* _Excerpted passage_
This seems to be backed up by the online video streaming industry, which is reporting that while user generated vids account for 42 per cent of all video streams, it generates four per cent of the ad revenue.
User-Generated Video (UGV) will continue to account for close to half of total online video streams between 2008 and 2013, but disappointingly will produce no more than 4% of ad-related online video revenue at any time during this period. According TDG’s latest analysis, Online TV and the Future of Digital Video Advertising, the prospects for online video advertising have little to do with UGV, except as an indirect way of drawing more viewers to professional online video sites capable of generating sustainable ad-related revenue.
According to Mugs Buckley, a veteran of TV and video advertising and author of TDG’s new report, UGV currently accounts for 42% of online video streams, yet generates less than 4% of video ad-related revenue. Conversely, professional online video (including both short-clip and long-form content) accounts for 58% of streams and 96% of ad-related revenue, a reality unlikely to change over the next five years.
Yes … Mugs Buckley.

* _Available data_
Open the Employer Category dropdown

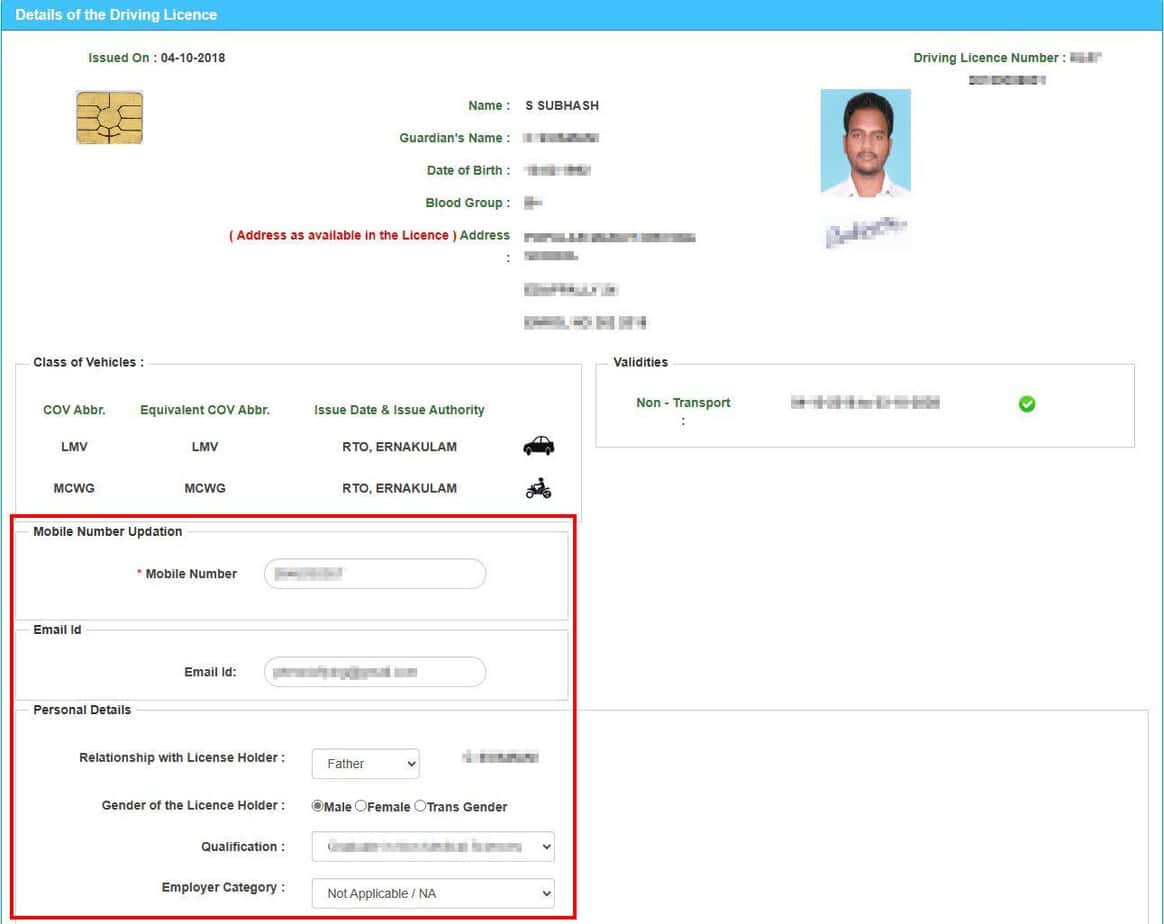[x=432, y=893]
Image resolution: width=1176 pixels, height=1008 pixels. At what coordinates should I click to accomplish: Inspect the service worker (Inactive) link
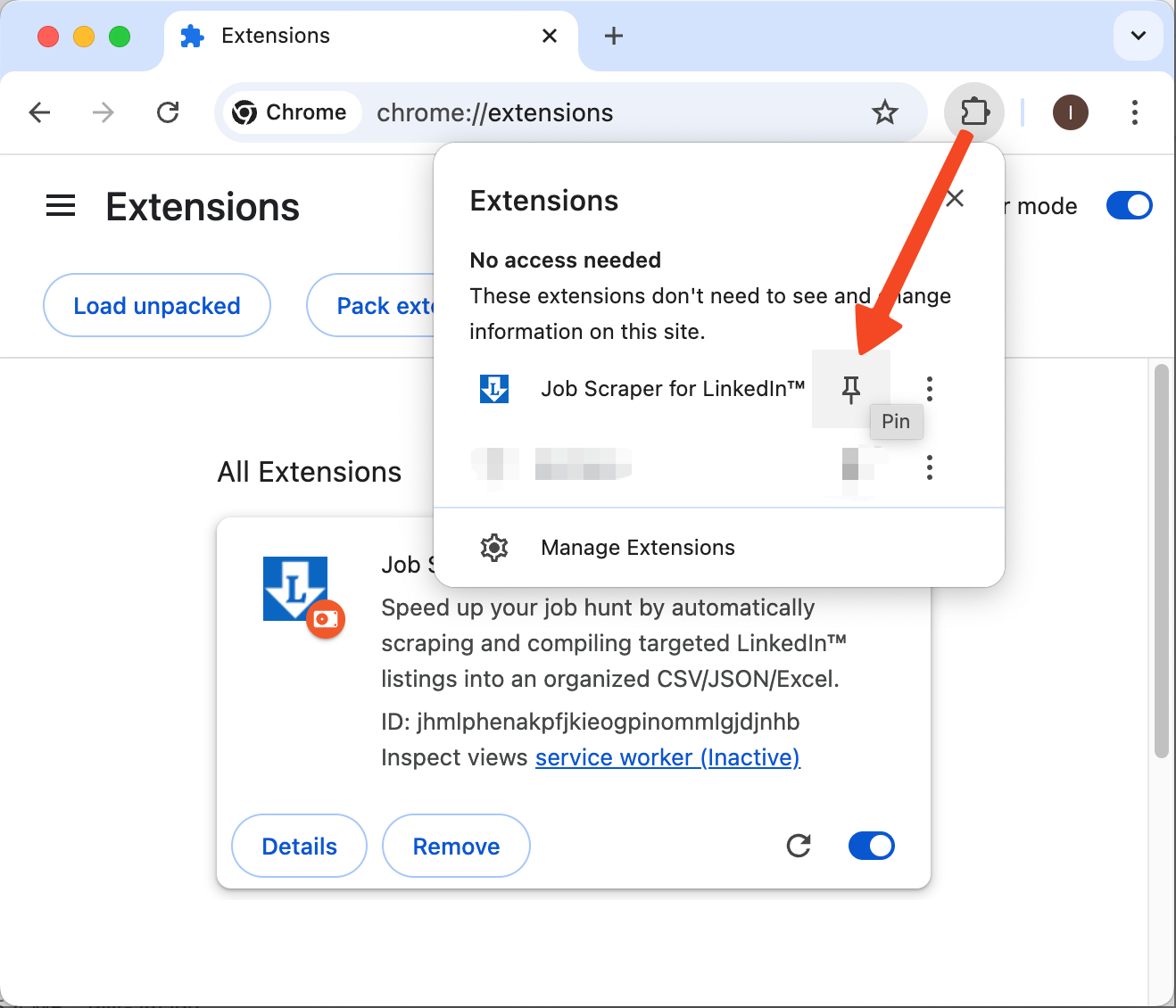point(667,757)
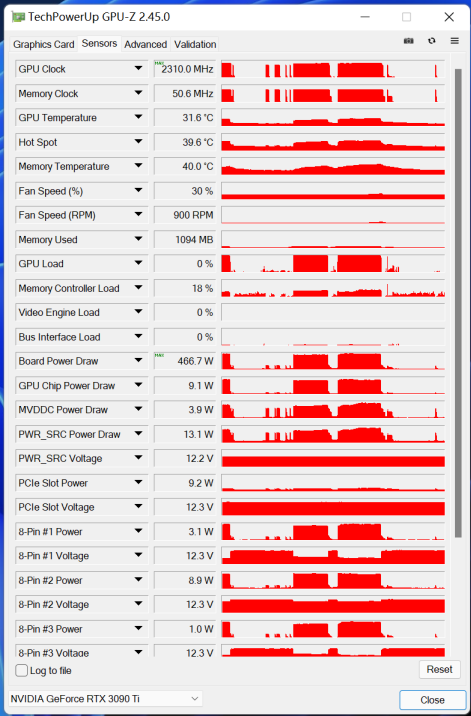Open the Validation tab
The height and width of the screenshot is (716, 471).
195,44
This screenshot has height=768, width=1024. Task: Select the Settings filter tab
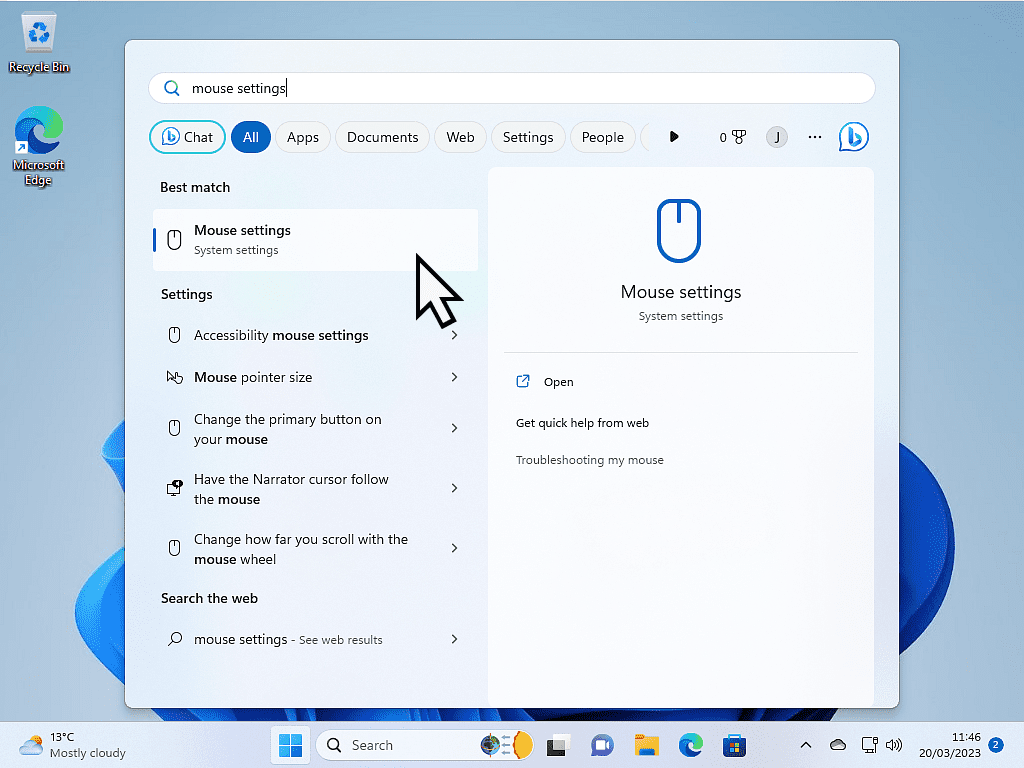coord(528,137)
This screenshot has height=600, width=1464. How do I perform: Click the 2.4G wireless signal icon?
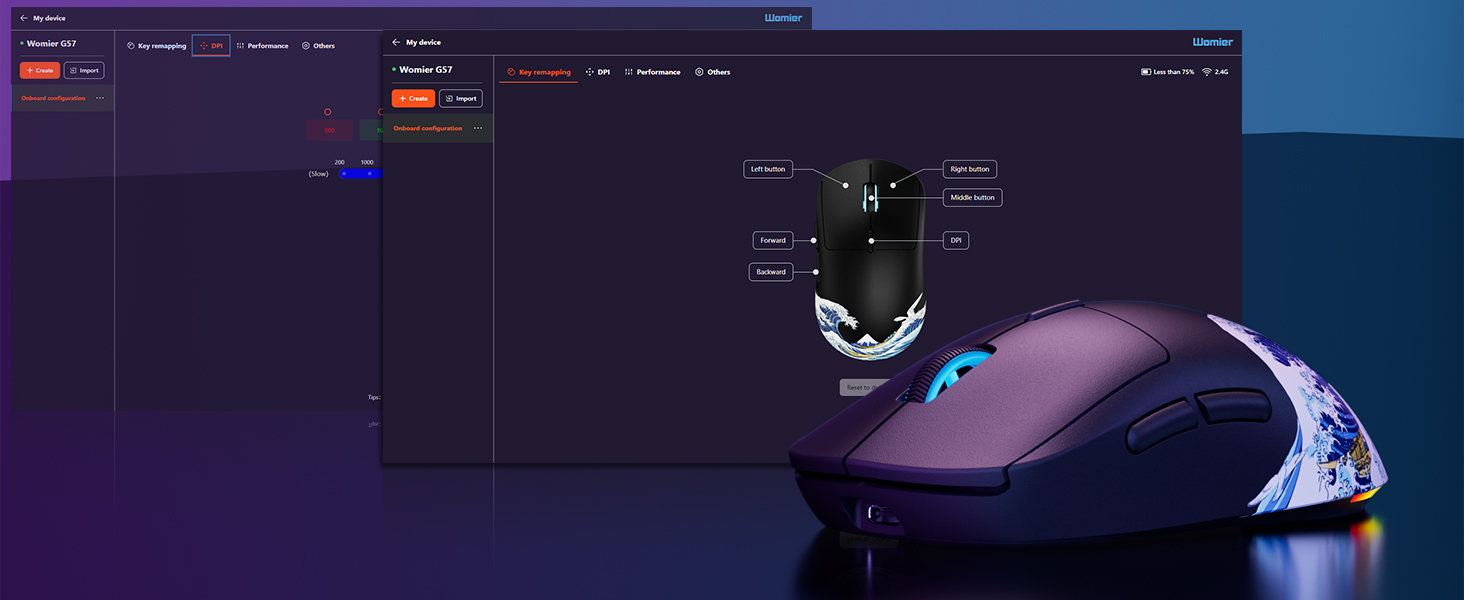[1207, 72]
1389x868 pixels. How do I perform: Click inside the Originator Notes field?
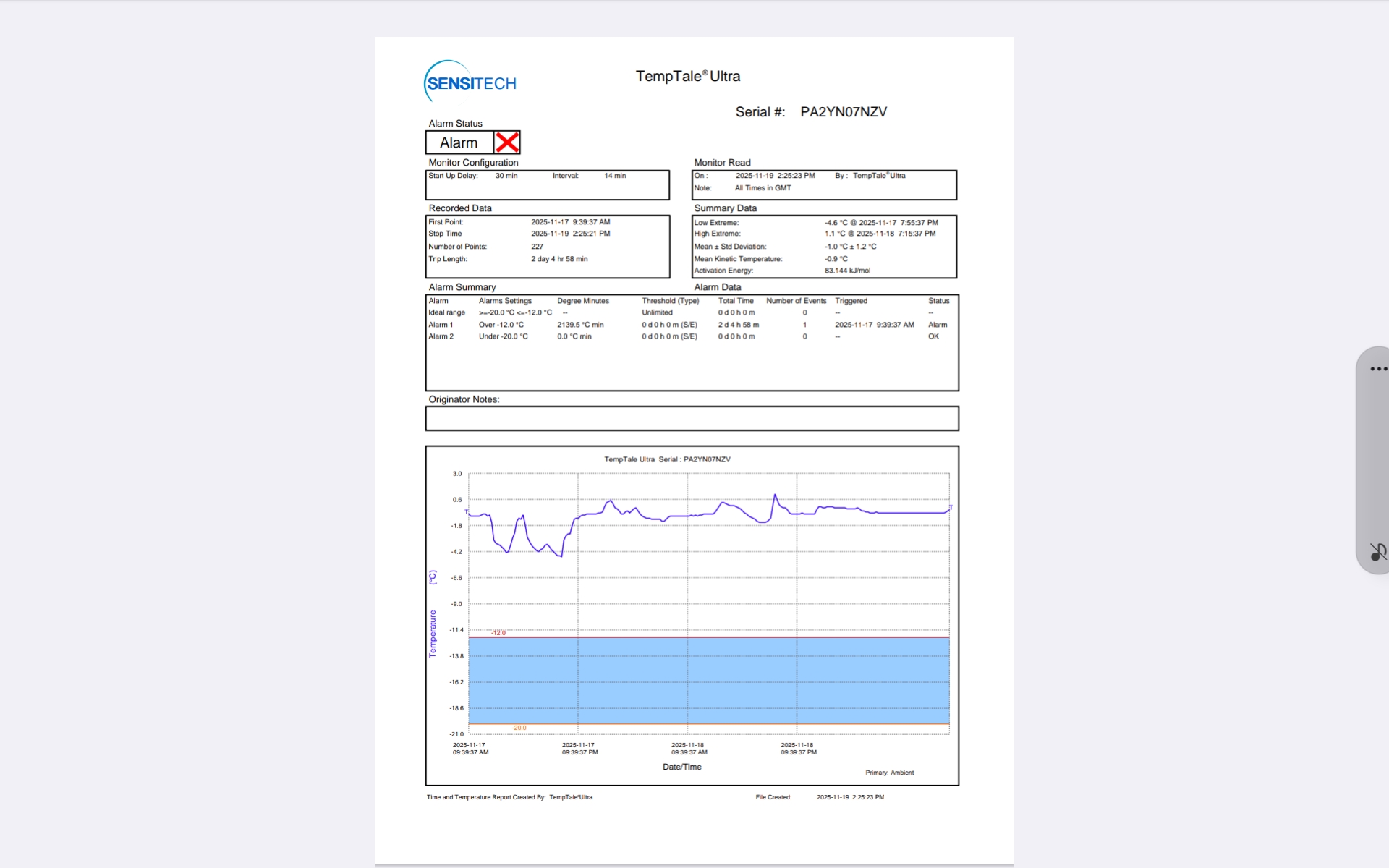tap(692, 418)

* _Required actions_
A – Convert the records into a JSON list of strings, one string per line, with blank lines dropped and the pictures left out.
B – Continue the passage on user-generated video and online video ad revenue from where it stops.

* _Expected outputs_
A –
[
  "Open the Employer Category dropdown",
  "[x=432, y=893]",
  "Image resolution: width=1176 pixels, height=1008 pixels. At what coordinates should I click to accomplish: Inspect the service worker (Inactive) link",
  "point(667,757)",
  "Open the Validation tab",
  "The height and width of the screenshot is (716, 471).",
  "195,44",
  "This screenshot has height=768, width=1024. Task: Select the Settings filter tab",
  "coord(528,137)",
  "This screenshot has height=600, width=1464. How do I perform: Click the 2.4G wireless signal icon?",
  "[1207, 72]",
  "1389x868 pixels. How do I perform: Click inside the Originator Notes field?",
  "tap(692, 418)"
]

B –
Anyway … without a doubt, there’s a place for this stuff on networks – like stupid pet trick videos submitted into a network targeting pet supply stores. But it’s just a little piece of the puzzle and few advertisers want to be associated with unpolished material unless it is really, really special.
Very interesting report. Well, in addition to the lack of quality UGC, I also remember about two years ago or so when YouTube announced that they would be sharing ad revenue with UGC creators on YouTube.com. However, this never came to be so and even nowadays YouTube is still asking itself how to run ads on its own site! Well, in my humble opinion, they could produce ads to run alongside specific videos and, therefore, have more for the viewers to see and enjoy instead of less like in middle-roll ads etc. Why has this not yet happened? Well, I suspect that there could be some rather large philosophical differences on the meaning of life and video ads amongst the Google top brass.